TASK DETAILS
Give the listing again, word for word, and let no picture into it.
*** DATA SUPPLIED Section Begins ***
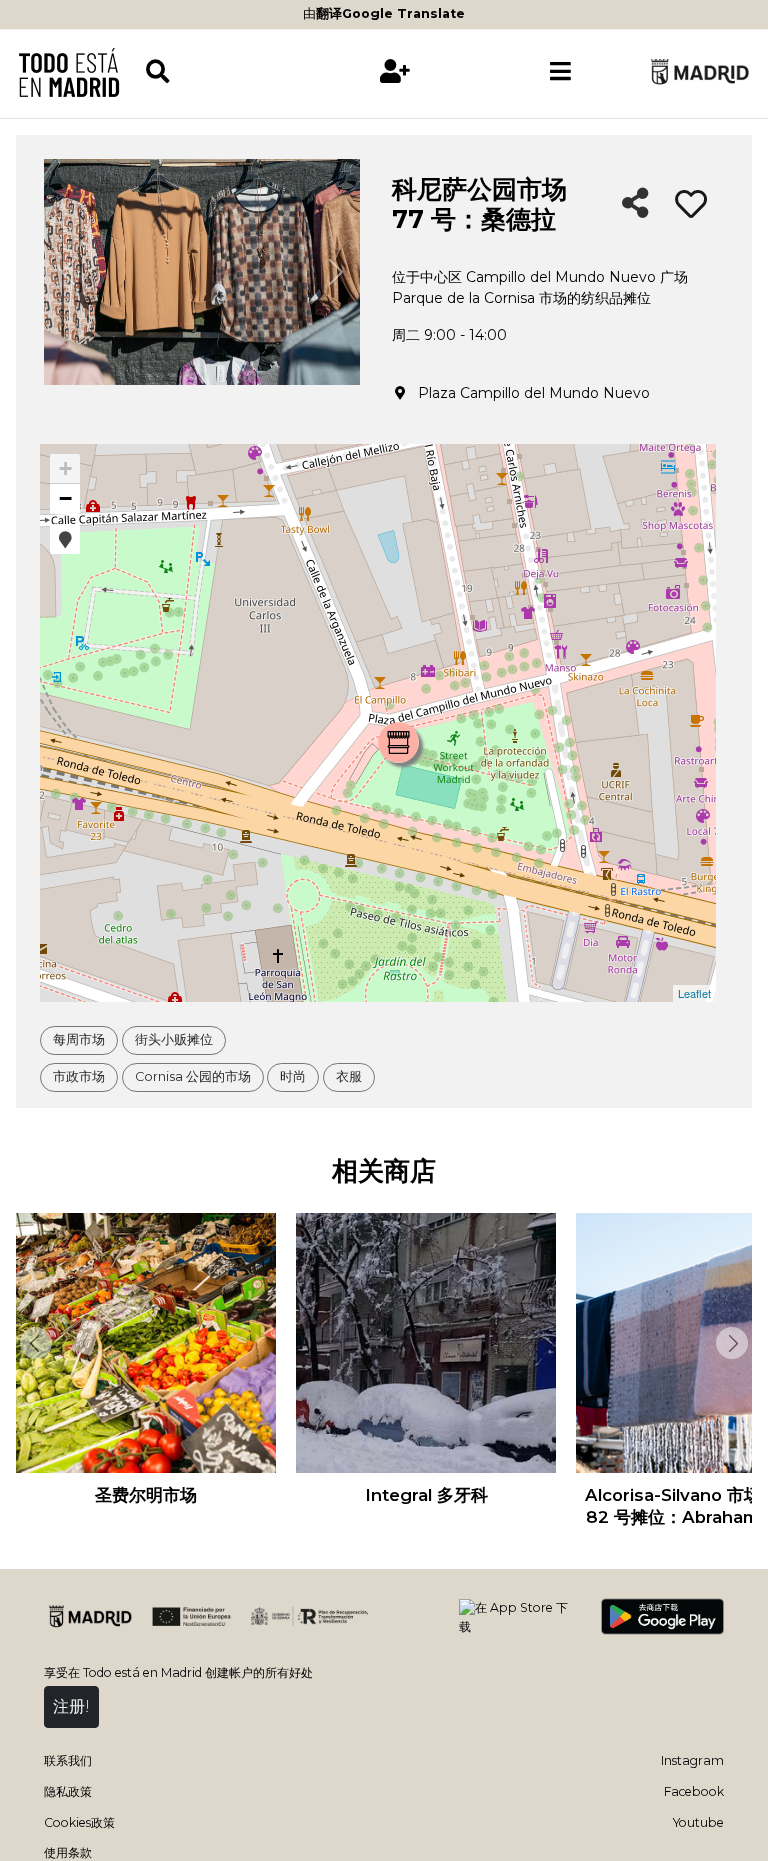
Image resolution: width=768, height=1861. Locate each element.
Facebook (694, 1791)
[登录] (395, 72)
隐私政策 (68, 1791)
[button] (65, 539)
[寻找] (228, 72)
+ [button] (65, 468)
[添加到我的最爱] (691, 205)
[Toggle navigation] (560, 72)
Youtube (698, 1822)
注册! (71, 1706)
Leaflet (694, 993)
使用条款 (68, 1852)
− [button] (65, 498)
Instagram (692, 1760)
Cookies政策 (79, 1822)
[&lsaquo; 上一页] (34, 1343)
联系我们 (68, 1760)
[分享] (635, 204)
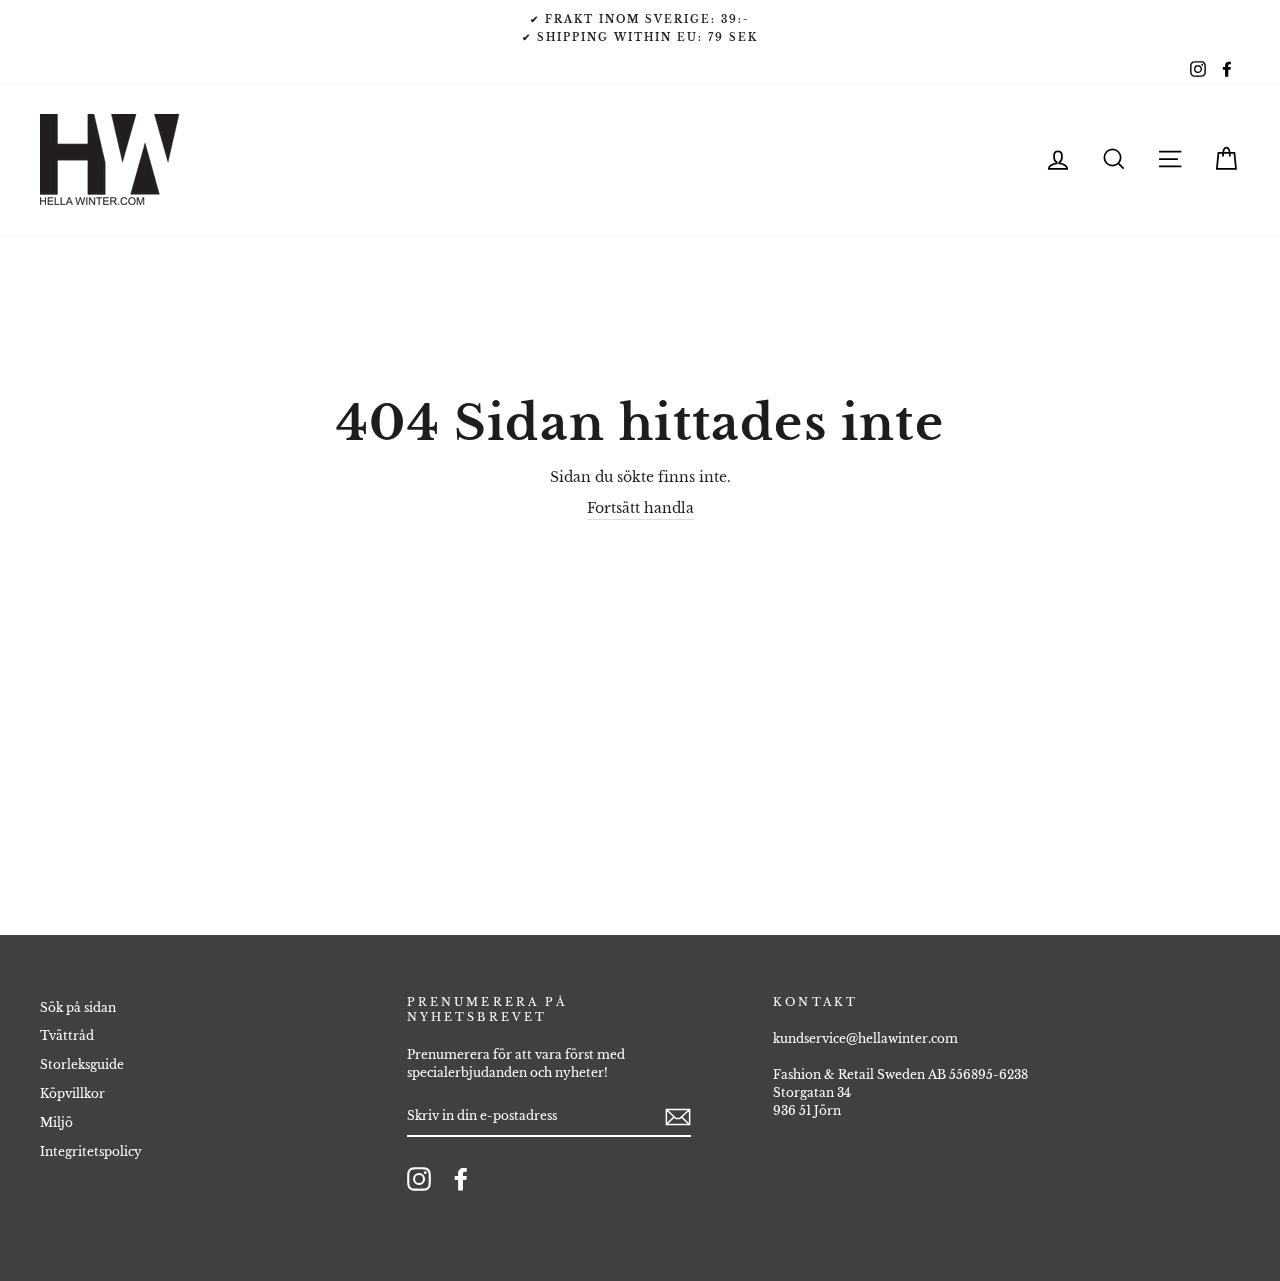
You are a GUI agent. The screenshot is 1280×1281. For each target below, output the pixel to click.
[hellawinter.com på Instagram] (419, 1179)
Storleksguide (82, 1064)
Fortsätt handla (640, 508)
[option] (640, 28)
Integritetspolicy (91, 1151)
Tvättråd (67, 1035)
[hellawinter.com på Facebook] (461, 1179)
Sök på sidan (78, 1007)
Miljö (56, 1122)
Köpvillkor (72, 1093)
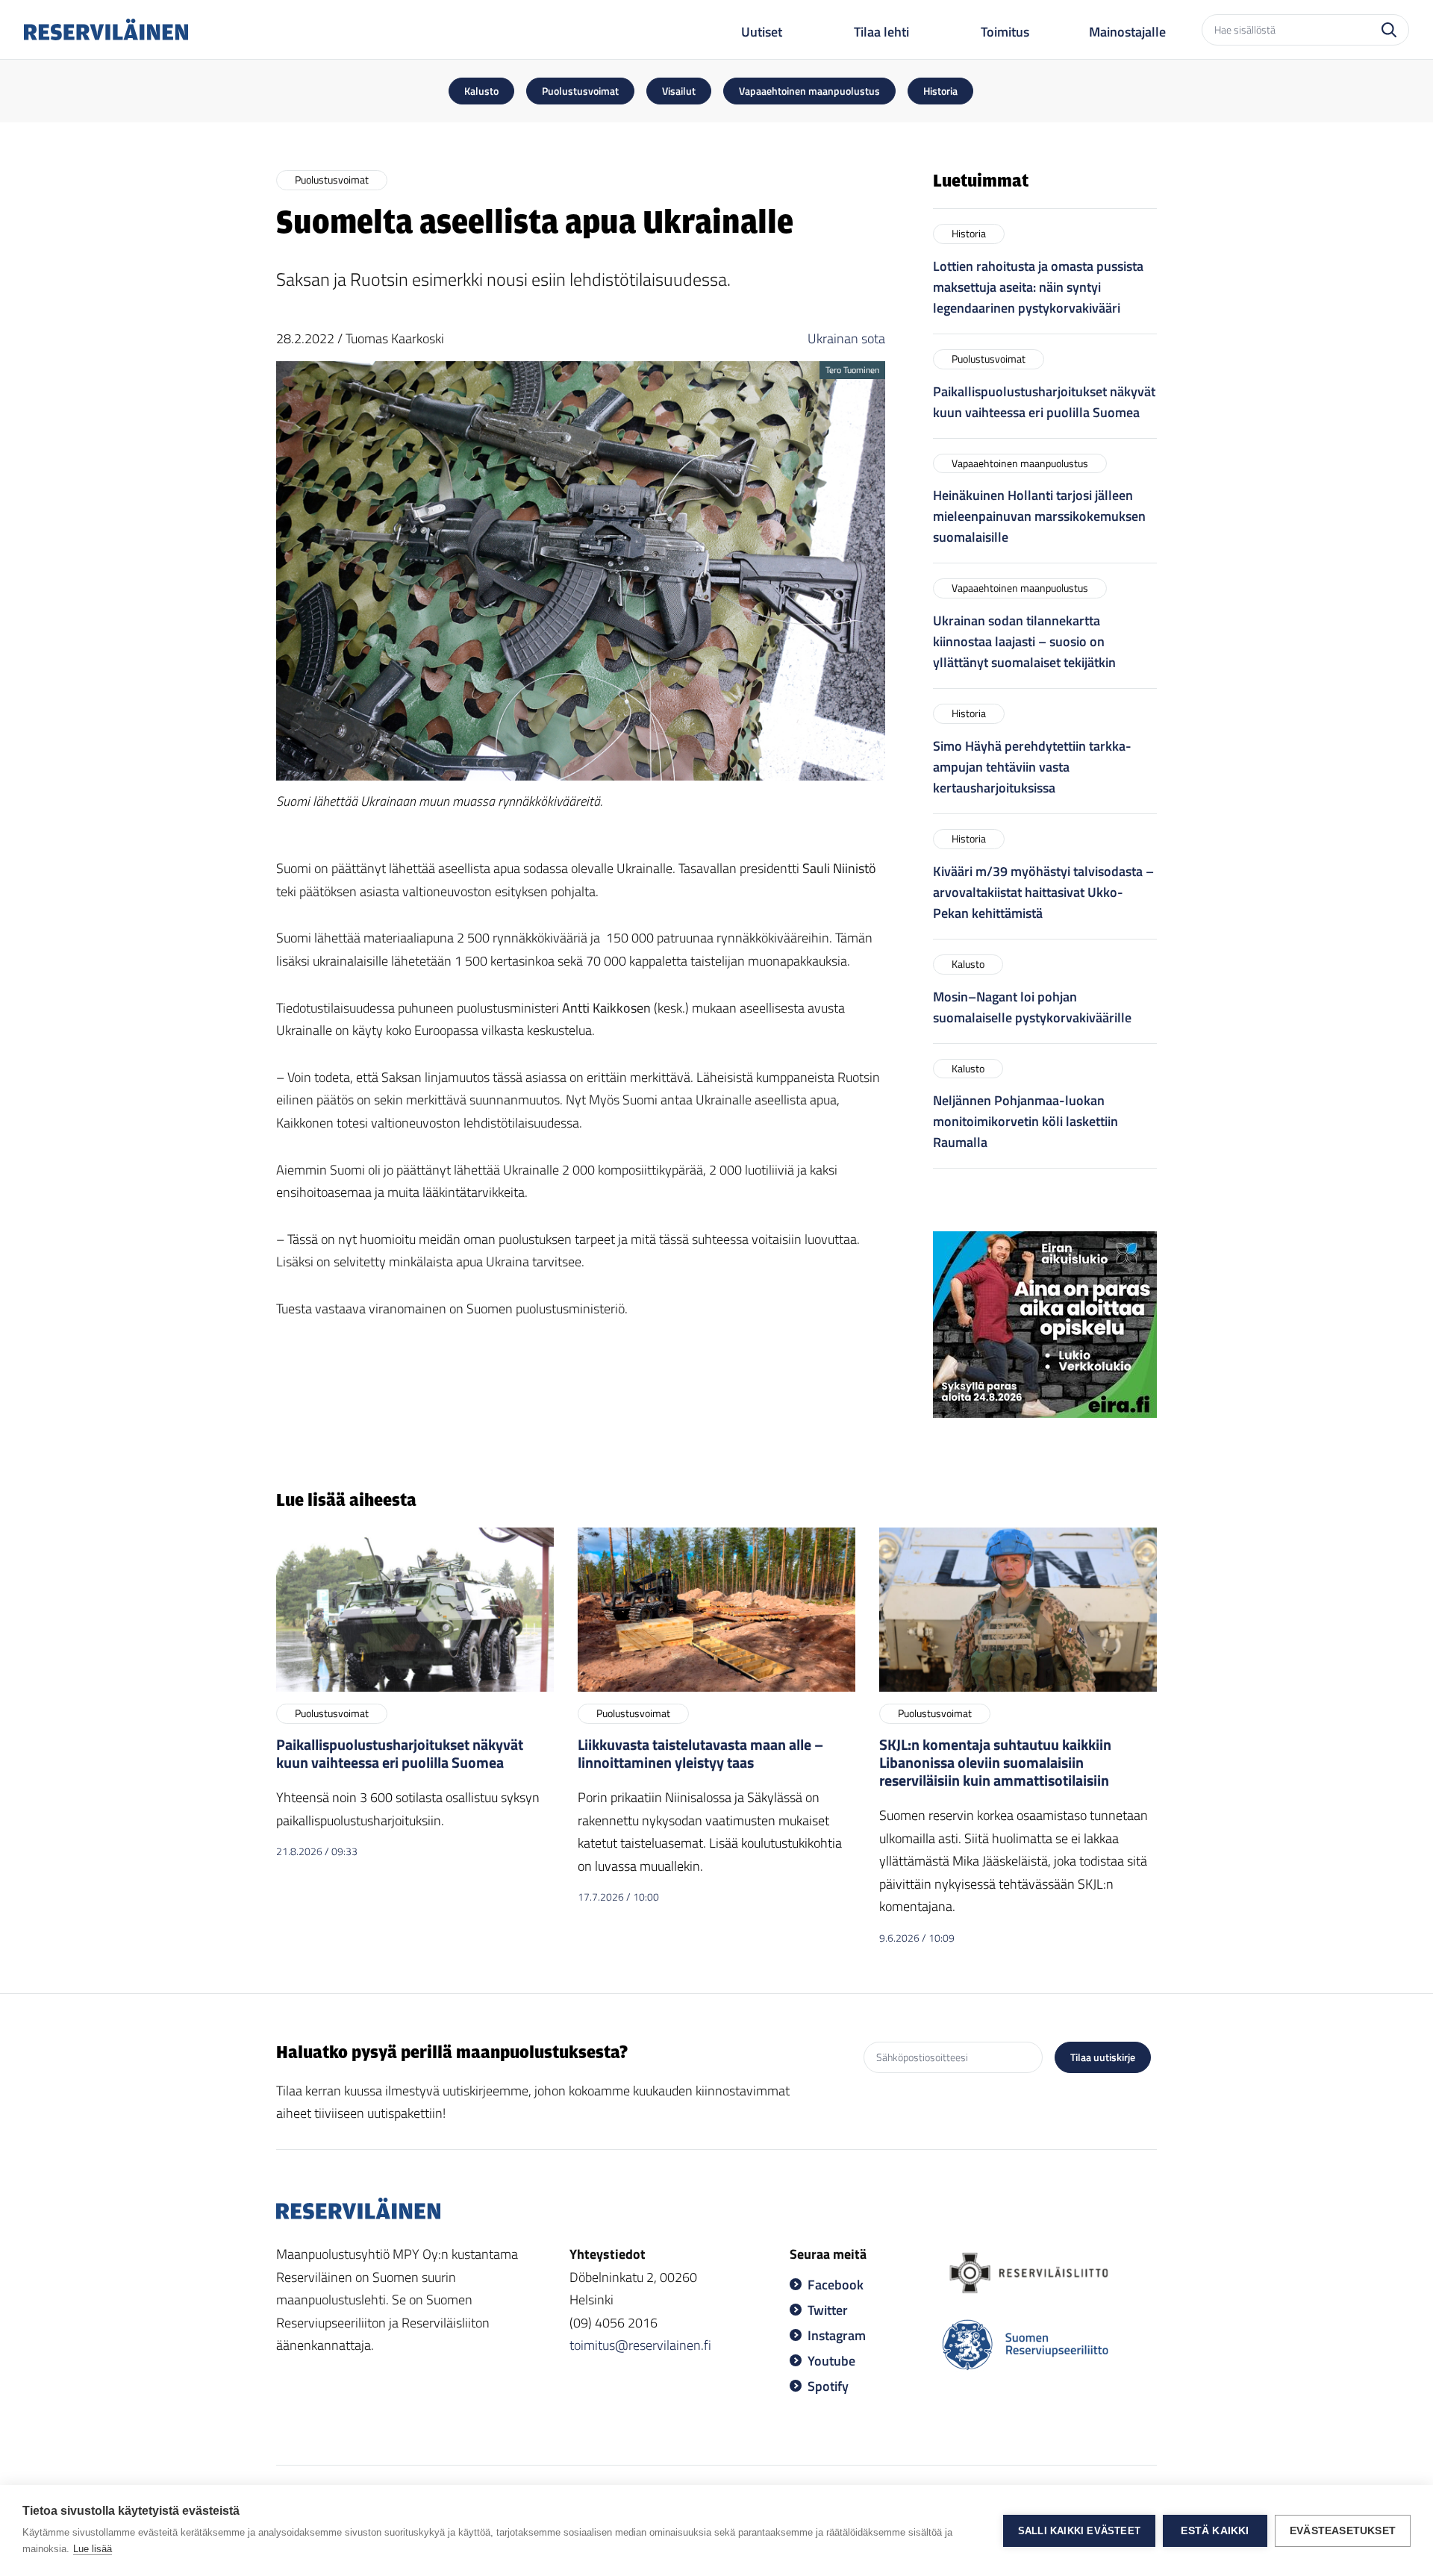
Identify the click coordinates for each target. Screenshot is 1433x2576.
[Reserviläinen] (106, 29)
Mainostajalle (1127, 31)
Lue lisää (92, 2548)
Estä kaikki (1215, 2530)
*** DATA SUPPLIED Section Ends ***
OUTPUT
Image resolution: width=768, height=1861. Locate each element.
Facebook (694, 1791)
[登录] (395, 72)
隐私政策 (68, 1791)
[button] (65, 539)
[寻找] (228, 72)
+ [button] (65, 468)
[添加到我的最爱] (691, 205)
[Toggle navigation] (560, 72)
Youtube (698, 1822)
注册! (71, 1706)
Leaflet (694, 993)
使用条款 (68, 1852)
− [button] (65, 498)
Instagram (692, 1760)
Cookies政策 (79, 1822)
[&lsaquo; 上一页] (34, 1343)
联系我们 (68, 1760)
[分享] (635, 204)
You are a GUI agent. The screenshot is 1280×1281. For each target below, output the pixel to click.
[hellawinter.com på Instagram] (419, 1179)
Storleksguide (82, 1064)
Fortsätt handla (640, 508)
[option] (640, 28)
Integritetspolicy (91, 1151)
Tvättråd (67, 1035)
[hellawinter.com på Facebook] (461, 1179)
Sök på sidan (78, 1007)
Miljö (56, 1122)
Köpvillkor (72, 1093)
Identify the click coordinates for each target. Screenshot is 1433x2576.
[Reserviläinen] (106, 29)
Mainostajalle (1127, 31)
Lue lisää (92, 2548)
Estä kaikki (1215, 2530)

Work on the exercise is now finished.